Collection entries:
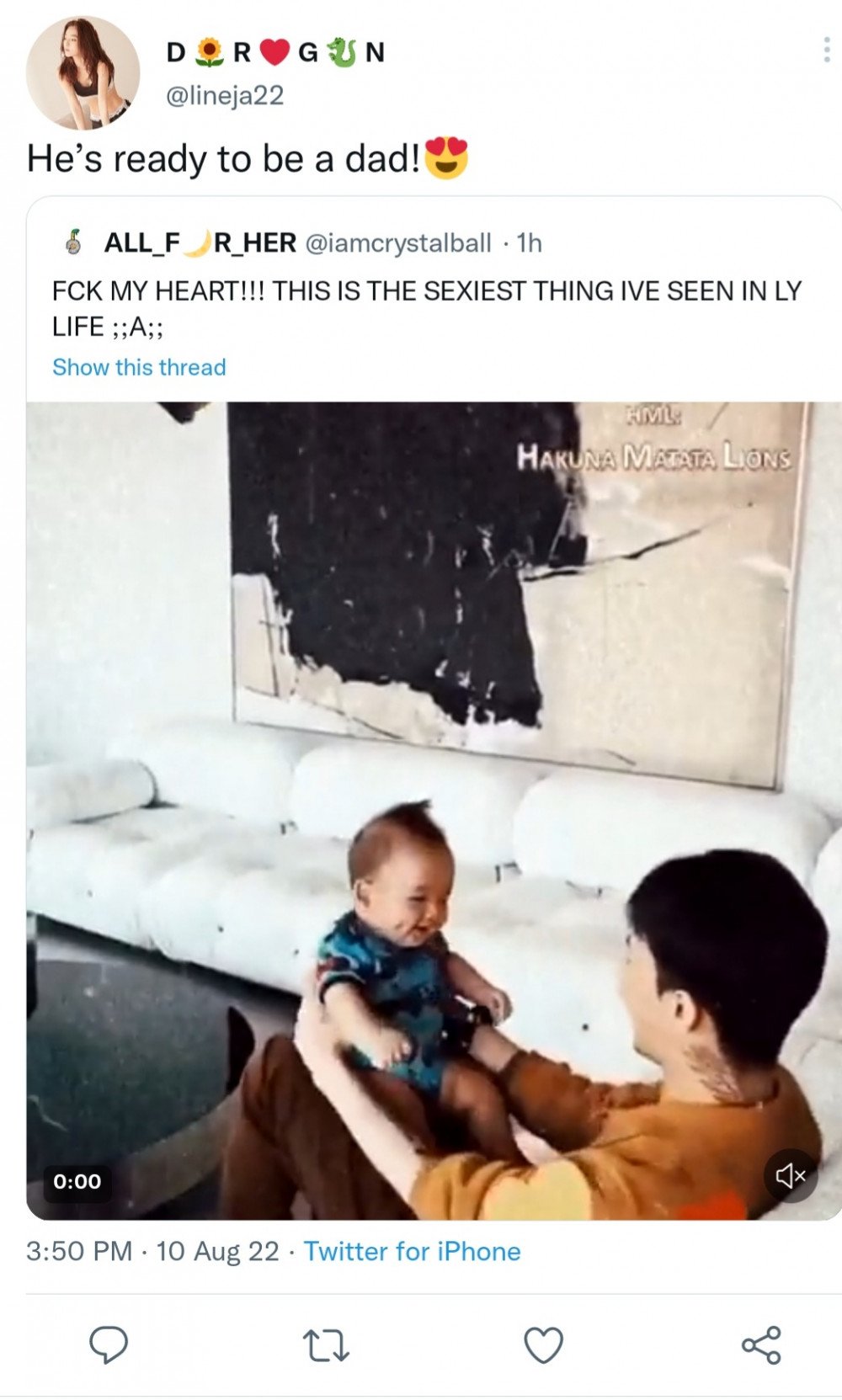This screenshot has width=842, height=1400.
Task: Unmute the video with speaker icon
Action: [791, 1175]
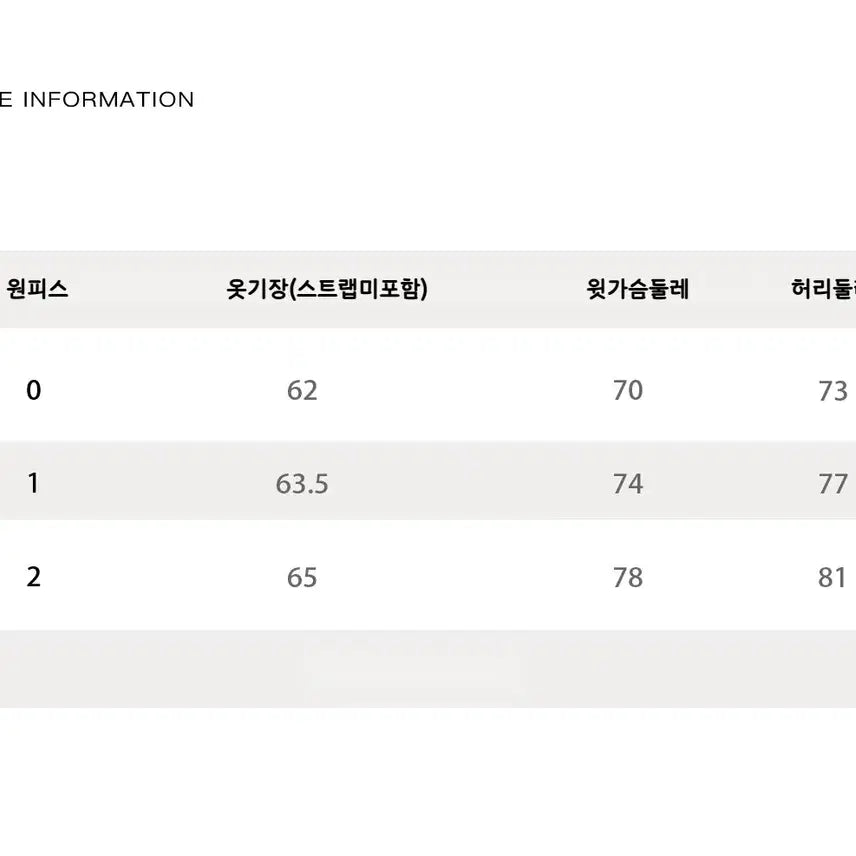Click the 옷기장(스트랩미포함) column header
The width and height of the screenshot is (856, 856).
coord(327,289)

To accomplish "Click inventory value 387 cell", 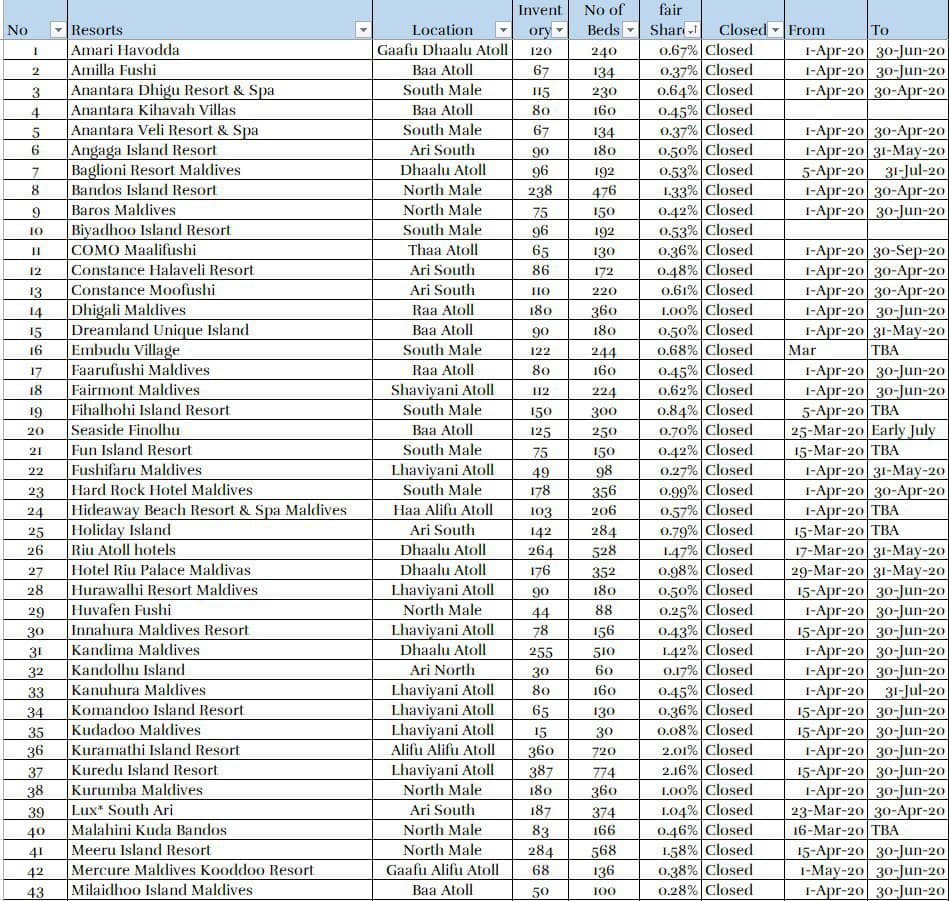I will (x=540, y=770).
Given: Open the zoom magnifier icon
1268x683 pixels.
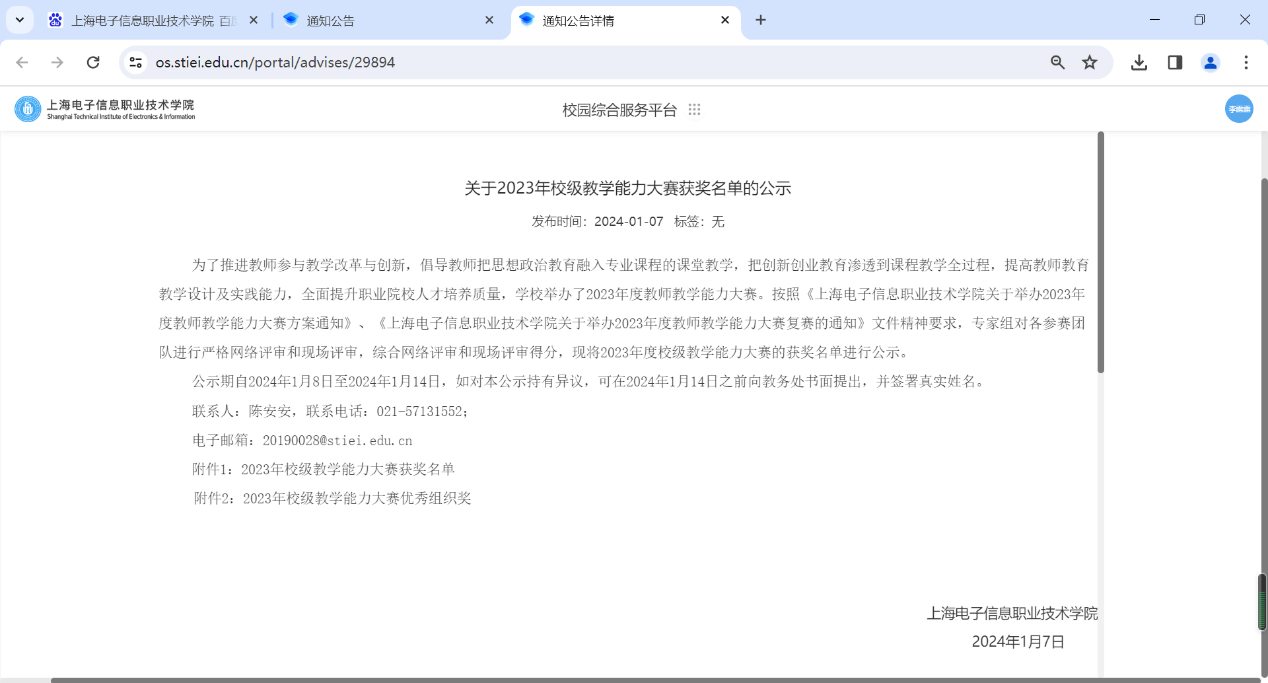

TASK DESCRIPTION: Reproduce the final stretch of lines exactly: the line containing "Given: Open the zoom magnifier icon" through the last line of the data, both included. Pictures do not belong in the copy.

REPLY:
Given: Open the zoom magnifier icon
1268x683 pixels.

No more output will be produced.